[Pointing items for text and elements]
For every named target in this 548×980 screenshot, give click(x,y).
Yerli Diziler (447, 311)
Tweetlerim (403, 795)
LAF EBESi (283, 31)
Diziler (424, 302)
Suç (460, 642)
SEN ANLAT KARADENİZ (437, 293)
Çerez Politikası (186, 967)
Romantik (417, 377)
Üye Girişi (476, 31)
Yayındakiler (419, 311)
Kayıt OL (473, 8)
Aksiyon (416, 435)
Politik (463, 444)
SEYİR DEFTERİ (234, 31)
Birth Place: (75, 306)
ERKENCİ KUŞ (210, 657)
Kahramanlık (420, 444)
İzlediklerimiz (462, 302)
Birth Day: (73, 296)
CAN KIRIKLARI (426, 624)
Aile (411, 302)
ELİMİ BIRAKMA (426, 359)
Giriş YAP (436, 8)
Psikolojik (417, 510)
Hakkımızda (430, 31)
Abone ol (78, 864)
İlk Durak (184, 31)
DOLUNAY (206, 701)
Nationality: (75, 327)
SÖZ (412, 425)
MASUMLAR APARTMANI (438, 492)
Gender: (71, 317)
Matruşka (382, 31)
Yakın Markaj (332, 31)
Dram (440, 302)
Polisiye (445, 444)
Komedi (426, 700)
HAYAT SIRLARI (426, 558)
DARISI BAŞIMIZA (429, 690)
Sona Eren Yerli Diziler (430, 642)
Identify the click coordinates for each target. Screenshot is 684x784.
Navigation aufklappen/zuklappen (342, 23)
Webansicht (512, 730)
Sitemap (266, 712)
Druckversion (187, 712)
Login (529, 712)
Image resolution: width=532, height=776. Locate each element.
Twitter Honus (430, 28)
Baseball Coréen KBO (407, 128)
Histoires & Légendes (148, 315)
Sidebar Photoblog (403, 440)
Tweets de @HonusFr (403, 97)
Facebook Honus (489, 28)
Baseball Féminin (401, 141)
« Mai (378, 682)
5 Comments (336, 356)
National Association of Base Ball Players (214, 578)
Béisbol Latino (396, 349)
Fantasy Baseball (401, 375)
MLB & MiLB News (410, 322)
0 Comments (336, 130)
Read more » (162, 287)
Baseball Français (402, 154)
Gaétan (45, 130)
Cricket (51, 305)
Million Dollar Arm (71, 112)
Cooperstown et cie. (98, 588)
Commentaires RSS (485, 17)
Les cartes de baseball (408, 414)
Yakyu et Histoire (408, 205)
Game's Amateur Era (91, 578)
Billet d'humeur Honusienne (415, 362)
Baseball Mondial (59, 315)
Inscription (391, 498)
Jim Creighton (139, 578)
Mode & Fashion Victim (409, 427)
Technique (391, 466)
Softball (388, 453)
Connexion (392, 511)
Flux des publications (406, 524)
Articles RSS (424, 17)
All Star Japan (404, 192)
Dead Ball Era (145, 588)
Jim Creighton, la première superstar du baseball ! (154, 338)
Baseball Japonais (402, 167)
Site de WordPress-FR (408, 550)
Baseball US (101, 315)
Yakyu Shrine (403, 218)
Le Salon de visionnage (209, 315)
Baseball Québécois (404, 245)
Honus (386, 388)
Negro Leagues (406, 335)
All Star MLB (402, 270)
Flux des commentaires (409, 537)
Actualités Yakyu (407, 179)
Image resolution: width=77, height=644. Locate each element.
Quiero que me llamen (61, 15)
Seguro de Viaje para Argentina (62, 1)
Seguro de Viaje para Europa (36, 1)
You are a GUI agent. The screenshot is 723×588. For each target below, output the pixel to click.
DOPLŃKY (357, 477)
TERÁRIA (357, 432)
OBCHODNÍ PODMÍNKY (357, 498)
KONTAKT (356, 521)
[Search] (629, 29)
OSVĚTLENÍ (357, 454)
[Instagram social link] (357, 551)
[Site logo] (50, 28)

• _EXERCISE OBJECTIVE_: Rewrite the items from the line with "Mai (378, 682)" up to and including the line with "Million Dollar Arm (71, 112)" as a Markdown table with the columns No. and Line, leaving out any blank lines.

• _RESPONSE_:
| No. | Line |
|---|---|
| 1 | « Mai (378, 682) |
| 2 | 5 Comments (336, 356) |
| 3 | National Association of Base Ball Players (214, 578) |
| 4 | Béisbol Latino (396, 349) |
| 5 | Fantasy Baseball (401, 375) |
| 6 | MLB & MiLB News (410, 322) |
| 7 | 0 Comments (336, 130) |
| 8 | Read more » (162, 287) |
| 9 | Baseball Français (402, 154) |
| 10 | Gaétan (45, 130) |
| 11 | Cricket (51, 305) |
| 12 | Million Dollar Arm (71, 112) |